New QuickTime Flaw Bypasses ASLR, DEP 162
Trailrunner7 writes "A Spanish security researcher has discovered a new vulnerability in Apple's QuickTime software that can be used to bypass both ASLR and DEP on current versions of Windows and give an attacker control of a remote PC. The flaw apparently results from a parameter from an older version of QuickTime that was left in the code by mistake. It was discovered by Ruben Santamarta of Wintercore, who said the vulnerability can be exploited remotely via a malicious Web site. On a machine running Internet Explorer on Windows 7, Vista or XP with QuickTime 7.x or 6.x installed, the problem can be exploited by using a heap-spraying technique. In his explanation of the details of the vulnerability and the exploit for it, Santamarta said he believes the parameter at the heart of the problem simply was not cleared out of older versions of the QuickTime code. 'The QuickTime plugin is widely installed and exploitable through IE; ASLR and DEP are not effective in this case and we will likely see this in the wild,' said HD Moore, founder of the Metasploit Project."

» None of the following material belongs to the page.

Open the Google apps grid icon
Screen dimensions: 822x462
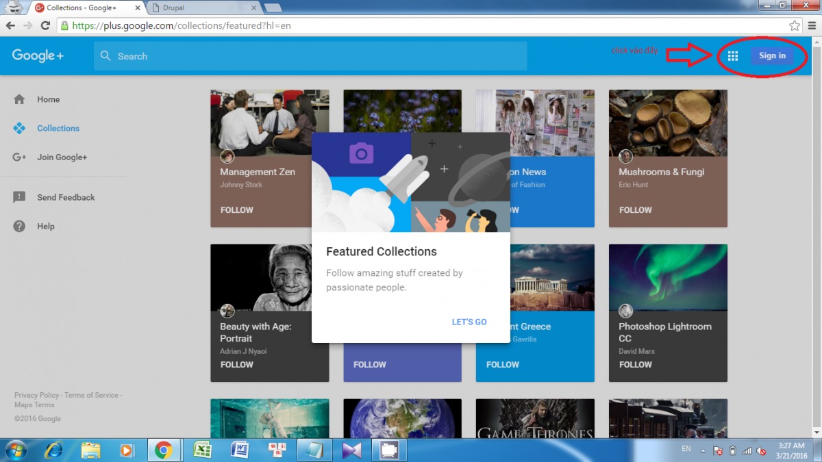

ew quicktime? (Score:1, Insightful)
Re:Itunes requires quicktime (Score:5, Insightful)
Re:ew quicktime? (Score:3, Insightful)
Is QuickTime really that bad? I understand the objection to "claim all file types", but that's true of all commercial A/V systems. Beyond that, is there anything in particular I should object to about QuickTime, or is it just random Apple hate?
Re:Hold on (Score:3, Insightful)
If a badly-written program can circumvent ASLR and DEP for itself, then aren't DEP and ASLR a bit useless?
In terms of preventing malware from running, no, they're an extra roadblock, but they are certainly not the hardest to overcome.
How does a badly-written, ancient program "bypass" such measures?
By linking the exploit to MS provided software included with Windows that does not use ASLR. From the article, "The gadgets come from Windows Live messenger dlls that are loaded by default on IE and have no ASLR flag,"
The Quicktime problem is that someone can get arbitrary code to try to execute on your box in the first place. That only happens because of the Quicktime flaw.
Are DEP and ASLR really that worthless that "old programs" compiled before they came along are allowed to do anything?
This isn't about old programs. This is the current version of Quicktime. This is about old code in the current version. Code that should never have shipped in the first place. But, until DEP and ASLR are applied to everything that is on a huge number of boxes and/or application level sandboxing or access control becomes robust DEP and ASLR are not very effective.
What's Quicktime doing differently to every other old, insecure program out there that makes it more of a risk?
The Quicktime part of this exploit isn't all that unusual. It's just run of the mill except for being the result of programmers' backdoor shortcut code that should never have gone out in the production release. The bypassing of ASLR in this case, was more interesting to me.
Re:ew quicktime? (Score:3, Insightful)
I guess it's their shitty engineering that makes my computer so stable and operational.
Yeah. Yesterday, I plugged a Mac laptop into a projector. Apparently the Mac needs to reboot after detecting new hardware or something--so it immediately rebooted without prompting, notifying, or even asking me to save. Apple is so awesomely user-friendly. That must be their engineering commitment to build a stable and operational computer.
Anyways--while the mac was busy rebooting, I plugged my linux laptop in. It immediately started working.
Re:ew quicktime? (Score:3, Insightful)
So by you reasoning, all hackers properly implement security features?
Do you even know what ASLR and DEP are? They are not 'features' that an app uses. They are built into the OS. If the OS can be exploited to bypass these then the exposure lies in the OS.
You seem to be missing the disconnect between what your saying and reality. If bypassing OS security was as simple as 'not properly implementing the security features available', then hackers jobs would be all to easy. They could simply opt-out of using things like Virus Scan, Firewalls, Permissions, ASLR, or DEP.
Ummm, question? (Score:3, Insightful)
FTFA:
The gadgets come from Windows Live messenger dlls that are loaded by default on IE and have no ASLR flag.
Wouldn't that be an IE bug at this point that QuickTime is exploiting, not so much a QuickTime bug? I'm not apologizing for Apple not cleaning up their code after they removed a feature (RTFA!), but seems like MS is just as much to blame for this one with the WindowsLive DLL being loaded by default and having no security on it.
Just saying ... if you RTFA and don't just bash QT all day.